#### What you are asked to do
Retype the following data verbatim, beginning with the line that contains "The width and height of the screenshot is (1200, 630)." and ending after the line that contains "I will point(939,867).", with both lines included.

Data for pointing at text and interface items
+++++

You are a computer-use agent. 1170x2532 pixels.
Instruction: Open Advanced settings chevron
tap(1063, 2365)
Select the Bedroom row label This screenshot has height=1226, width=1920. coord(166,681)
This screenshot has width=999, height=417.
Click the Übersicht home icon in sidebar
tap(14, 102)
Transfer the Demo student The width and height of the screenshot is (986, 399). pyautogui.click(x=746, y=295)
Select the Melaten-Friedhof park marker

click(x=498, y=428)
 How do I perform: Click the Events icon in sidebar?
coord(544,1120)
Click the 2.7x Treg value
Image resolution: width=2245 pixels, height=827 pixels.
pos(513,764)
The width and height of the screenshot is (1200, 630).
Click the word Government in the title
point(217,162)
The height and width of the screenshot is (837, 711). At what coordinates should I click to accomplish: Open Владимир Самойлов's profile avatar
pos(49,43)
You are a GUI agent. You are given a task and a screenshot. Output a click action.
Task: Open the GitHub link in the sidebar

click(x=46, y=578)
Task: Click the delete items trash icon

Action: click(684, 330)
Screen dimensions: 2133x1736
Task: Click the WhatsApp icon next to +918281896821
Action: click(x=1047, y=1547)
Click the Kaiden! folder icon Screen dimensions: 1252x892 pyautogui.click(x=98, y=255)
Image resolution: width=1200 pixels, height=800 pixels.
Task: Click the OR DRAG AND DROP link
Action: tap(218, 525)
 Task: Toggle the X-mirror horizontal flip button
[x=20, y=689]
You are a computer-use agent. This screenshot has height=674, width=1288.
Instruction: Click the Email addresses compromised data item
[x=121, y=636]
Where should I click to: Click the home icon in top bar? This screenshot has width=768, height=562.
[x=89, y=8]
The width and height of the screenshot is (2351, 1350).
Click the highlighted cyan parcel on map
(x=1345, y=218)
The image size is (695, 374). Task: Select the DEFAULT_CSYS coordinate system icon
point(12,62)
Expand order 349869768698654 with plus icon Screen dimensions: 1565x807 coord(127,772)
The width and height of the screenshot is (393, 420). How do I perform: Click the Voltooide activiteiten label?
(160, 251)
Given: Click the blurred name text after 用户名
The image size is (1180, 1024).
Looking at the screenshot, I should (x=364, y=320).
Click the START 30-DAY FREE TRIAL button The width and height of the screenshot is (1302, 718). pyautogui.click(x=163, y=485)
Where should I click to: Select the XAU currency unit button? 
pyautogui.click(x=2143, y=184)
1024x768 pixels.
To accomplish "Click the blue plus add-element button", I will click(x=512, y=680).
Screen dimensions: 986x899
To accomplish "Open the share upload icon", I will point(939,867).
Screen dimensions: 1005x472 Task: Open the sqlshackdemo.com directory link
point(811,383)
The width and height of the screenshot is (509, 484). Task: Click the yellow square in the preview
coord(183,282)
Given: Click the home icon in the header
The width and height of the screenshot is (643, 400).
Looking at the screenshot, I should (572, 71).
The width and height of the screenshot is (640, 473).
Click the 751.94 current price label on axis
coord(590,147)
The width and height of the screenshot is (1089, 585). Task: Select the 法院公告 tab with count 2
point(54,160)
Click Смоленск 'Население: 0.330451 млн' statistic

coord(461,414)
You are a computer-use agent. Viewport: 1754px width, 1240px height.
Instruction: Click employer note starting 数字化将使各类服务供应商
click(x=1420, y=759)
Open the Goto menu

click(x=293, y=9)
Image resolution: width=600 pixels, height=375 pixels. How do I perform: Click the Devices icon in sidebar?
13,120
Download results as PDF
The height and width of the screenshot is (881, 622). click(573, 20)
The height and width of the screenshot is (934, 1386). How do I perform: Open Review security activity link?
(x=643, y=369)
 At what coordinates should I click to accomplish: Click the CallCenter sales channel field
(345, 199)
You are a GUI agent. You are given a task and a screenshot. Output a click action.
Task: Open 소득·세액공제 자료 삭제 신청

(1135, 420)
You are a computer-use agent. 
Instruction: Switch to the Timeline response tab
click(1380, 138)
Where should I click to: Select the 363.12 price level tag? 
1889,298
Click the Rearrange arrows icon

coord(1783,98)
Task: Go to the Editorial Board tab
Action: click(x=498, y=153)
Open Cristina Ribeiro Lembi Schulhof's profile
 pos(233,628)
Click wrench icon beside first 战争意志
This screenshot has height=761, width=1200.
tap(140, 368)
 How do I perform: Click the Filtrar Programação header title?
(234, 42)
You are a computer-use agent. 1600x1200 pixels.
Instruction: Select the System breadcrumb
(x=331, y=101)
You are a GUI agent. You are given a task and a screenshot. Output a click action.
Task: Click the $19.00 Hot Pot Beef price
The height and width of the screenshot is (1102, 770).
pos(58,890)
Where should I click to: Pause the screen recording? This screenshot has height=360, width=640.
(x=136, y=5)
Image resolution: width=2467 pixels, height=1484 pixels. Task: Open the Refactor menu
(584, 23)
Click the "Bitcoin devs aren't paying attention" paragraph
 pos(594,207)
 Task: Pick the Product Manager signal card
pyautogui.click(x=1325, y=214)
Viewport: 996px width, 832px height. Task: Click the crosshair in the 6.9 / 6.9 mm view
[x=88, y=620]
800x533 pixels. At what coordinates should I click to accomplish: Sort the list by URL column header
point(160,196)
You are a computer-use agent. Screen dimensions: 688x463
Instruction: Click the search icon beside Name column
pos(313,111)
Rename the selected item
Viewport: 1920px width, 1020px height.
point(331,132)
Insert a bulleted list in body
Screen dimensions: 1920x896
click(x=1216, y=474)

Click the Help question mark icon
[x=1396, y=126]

+++++

#### Final answer
The width and height of the screenshot is (1200, 630).
Click the word Government in the title
point(217,162)
The height and width of the screenshot is (837, 711). At what coordinates should I click to accomplish: Open Владимир Самойлов's profile avatar
pos(49,43)
You are a GUI agent. You are given a task and a screenshot. Output a click action.
Task: Open the GitHub link in the sidebar

click(x=46, y=578)
Task: Click the delete items trash icon

Action: click(684, 330)
Screen dimensions: 2133x1736
Task: Click the WhatsApp icon next to +918281896821
Action: click(x=1047, y=1547)
Click the Kaiden! folder icon Screen dimensions: 1252x892 pyautogui.click(x=98, y=255)
Image resolution: width=1200 pixels, height=800 pixels.
Task: Click the OR DRAG AND DROP link
Action: tap(218, 525)
 Task: Toggle the X-mirror horizontal flip button
[x=20, y=689]
You are a computer-use agent. This screenshot has height=674, width=1288.
Instruction: Click the Email addresses compromised data item
[x=121, y=636]
Where should I click to: Click the home icon in top bar? This screenshot has width=768, height=562.
[x=89, y=8]
The width and height of the screenshot is (2351, 1350).
Click the highlighted cyan parcel on map
(x=1345, y=218)
The image size is (695, 374). Task: Select the DEFAULT_CSYS coordinate system icon
point(12,62)
Expand order 349869768698654 with plus icon Screen dimensions: 1565x807 coord(127,772)
The width and height of the screenshot is (393, 420). How do I perform: Click the Voltooide activiteiten label?
(160, 251)
Given: Click the blurred name text after 用户名
The image size is (1180, 1024).
Looking at the screenshot, I should (x=364, y=320).
Click the START 30-DAY FREE TRIAL button The width and height of the screenshot is (1302, 718). pyautogui.click(x=163, y=485)
Where should I click to: Select the XAU currency unit button? 
pyautogui.click(x=2143, y=184)
1024x768 pixels.
To accomplish "Click the blue plus add-element button", I will click(x=512, y=680).
Screen dimensions: 986x899
To accomplish "Open the share upload icon", I will point(939,867).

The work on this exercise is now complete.